Re: [hpx-users] Performance Counter Data Interpretation

Hartmut Kaiser Tue, 09 Jan 2018 07:36:04 -0800

Kilian,

> it is a new application we are building with hpx used for
> parallelization (and a later distribution in mind).
> We have been working on it for the last two months and the
> speedups have been this bad right from the start.
> However since the obvious, inherent bottlenecks were dealt
> with one after the other we went to performance counters
> for more detailed profiling.


Ok, I just wanted to make whether we recently broke something.

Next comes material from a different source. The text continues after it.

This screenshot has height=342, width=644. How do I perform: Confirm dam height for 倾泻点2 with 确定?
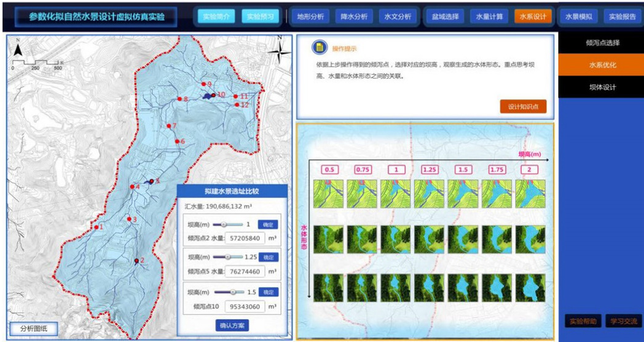click(x=267, y=225)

In general, high overheads point towards either too little parallelism or
too fine grain tasks. From the performance counter data collected when
running on one core you can discern that it's at least the latter:

> threads{locality#0/total/total}/time/average,1,2.015073,[s],14938,[ns]

This tells you that the average execution time of the HPX threads is in the
range of 15 microseconds. Taking into account that the overheads introduced
by the creation, scheduling, running, and destruction of a single HPX is in
the range of one microsecond, this average time hints at that your
parallelism is too fine-grained. I'd suggest trying to somehow combine
several tasks into one to be run sequentially by one HPX thread. Average
execution times of 150-200 microseconds are a good number for HPX.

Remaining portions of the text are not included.